MALAYSIA’S high-profile trial of two women accused of killing the estranged half brother of North Korean leader Kim Jong Un went into recess yesterday until January 22.
Indonesian Siti Aisyah and Vietnamese Doan Thi Huong are accused of smearing a nerve agent on Kim Jong Nam’s face in a crowded airport terminal in Kuala Lumpur on February 13.
The two are the only suspects in custody, though prosecutors claim four North Koreans who have since fled to Pyongyang were involved.
Prosecutors have focused on proving the women’s guilt but shied away from looking at any political motive. The women’s lawyers say their clients were duped and want to shift the focus of the trial when it resumes.

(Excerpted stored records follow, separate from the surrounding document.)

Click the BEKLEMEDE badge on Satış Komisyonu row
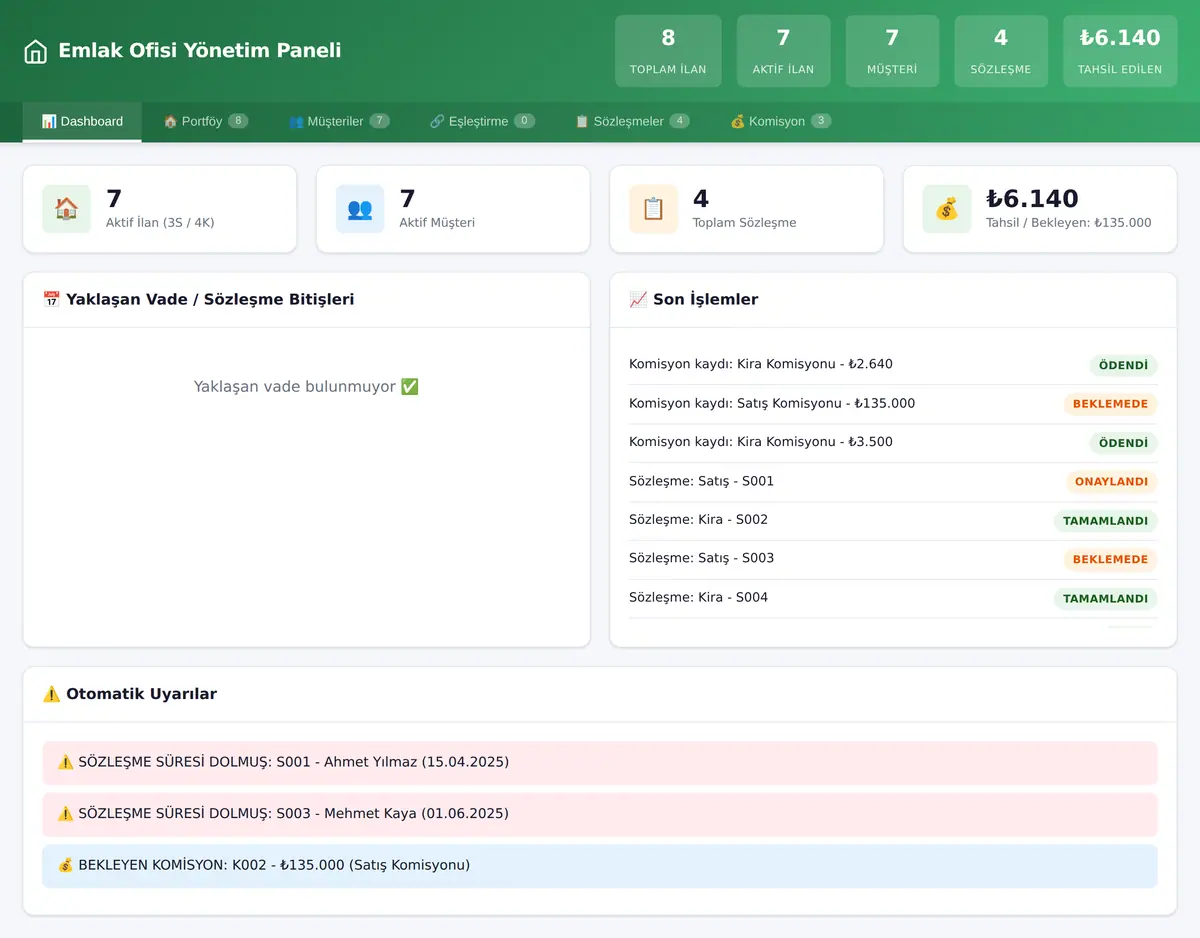This screenshot has width=1200, height=938. pyautogui.click(x=1110, y=404)
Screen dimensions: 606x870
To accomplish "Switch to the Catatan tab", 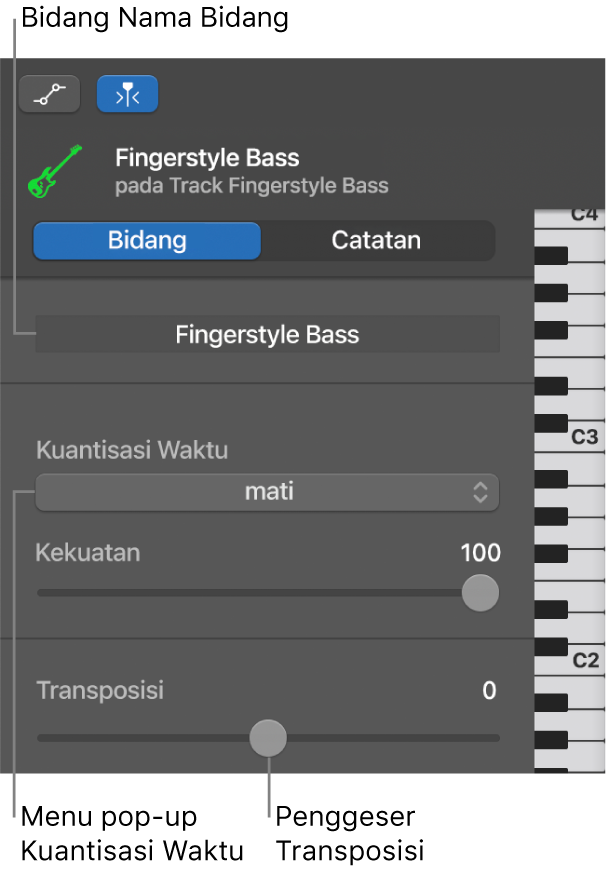I will click(x=377, y=240).
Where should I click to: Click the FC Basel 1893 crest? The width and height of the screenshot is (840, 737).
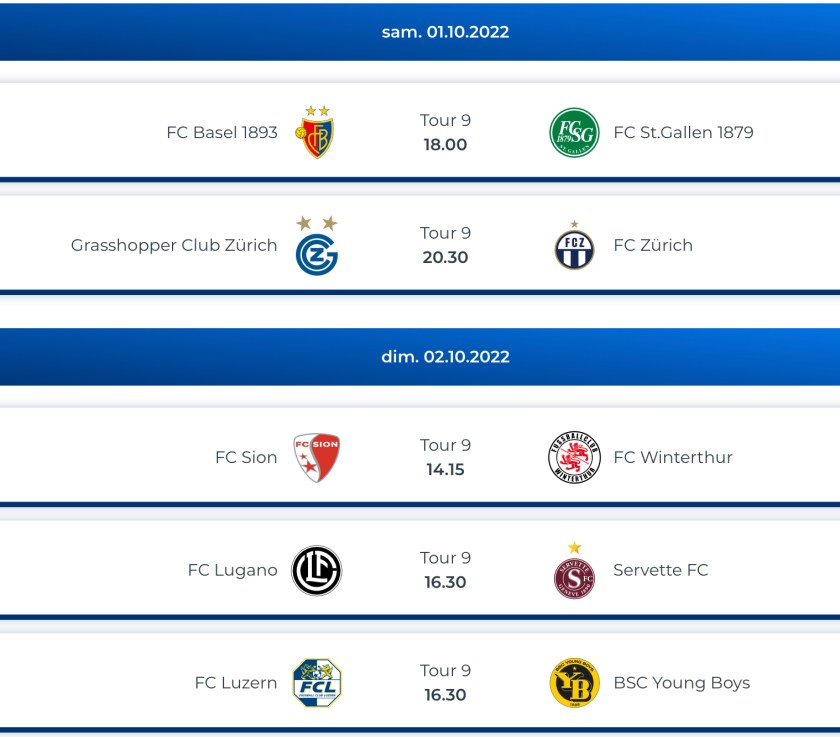316,134
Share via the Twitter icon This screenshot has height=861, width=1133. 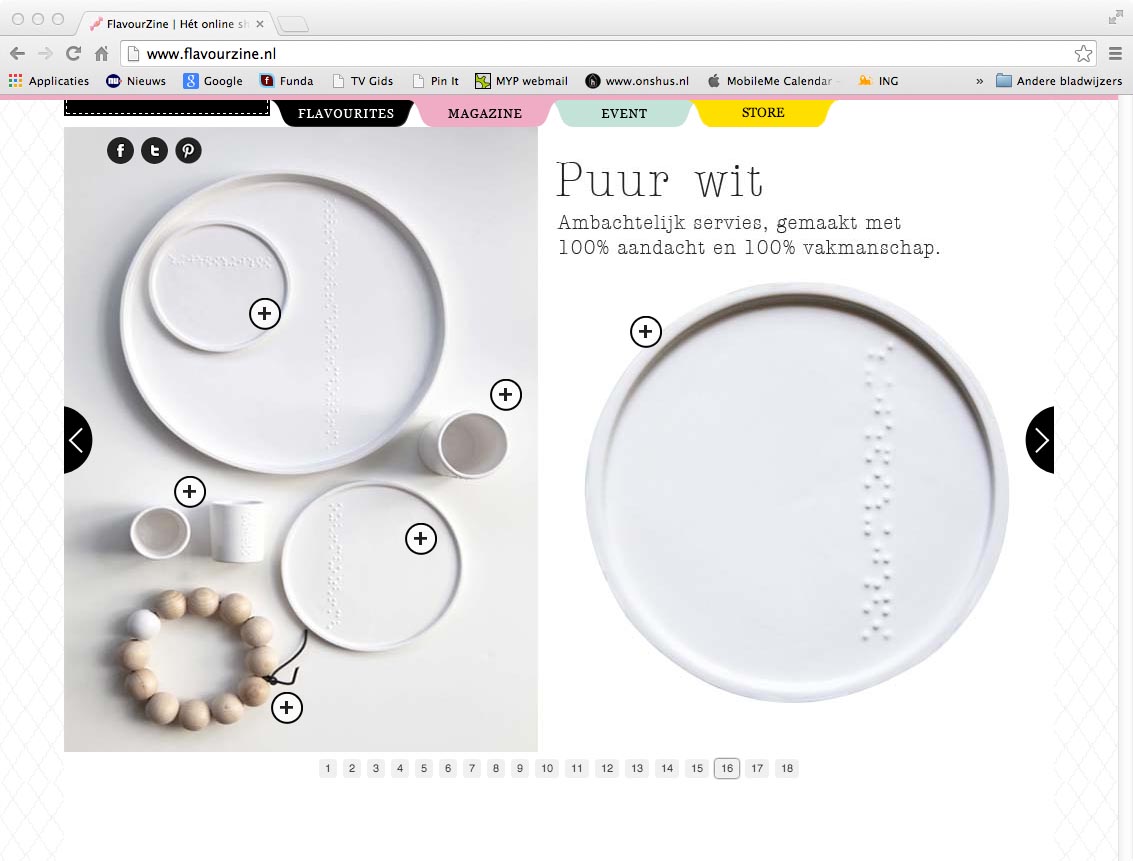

So far, the court has heard that Kim Jong Nam was approached by two women, who appear to smear something on his face. He then suffered seizures and was dead within two hours.
An autopsy showed the banned VX nerve agent was found on and inside Mr Kim. He had severe organ damage. Doctors ruled that his death was the result of “acute VX nerve agent poisoning.”
However, Mr Kim was carrying a dozen vials of the antidote atropine in his bag, but without the syringes needed to use it.
The two young women face the death penalty if convicted, but, under Malaysian law, they can’t be sentenced to die if they didn’t have intent to kill.
VX was found on their clothes and they were recorded rushing to wash their hands — the poison can be washed off the palm within 15 minutes.
Their lawyers claim the women thought they were playing a prank for a hidden camera show and didn’t try to flee or discard their clothes.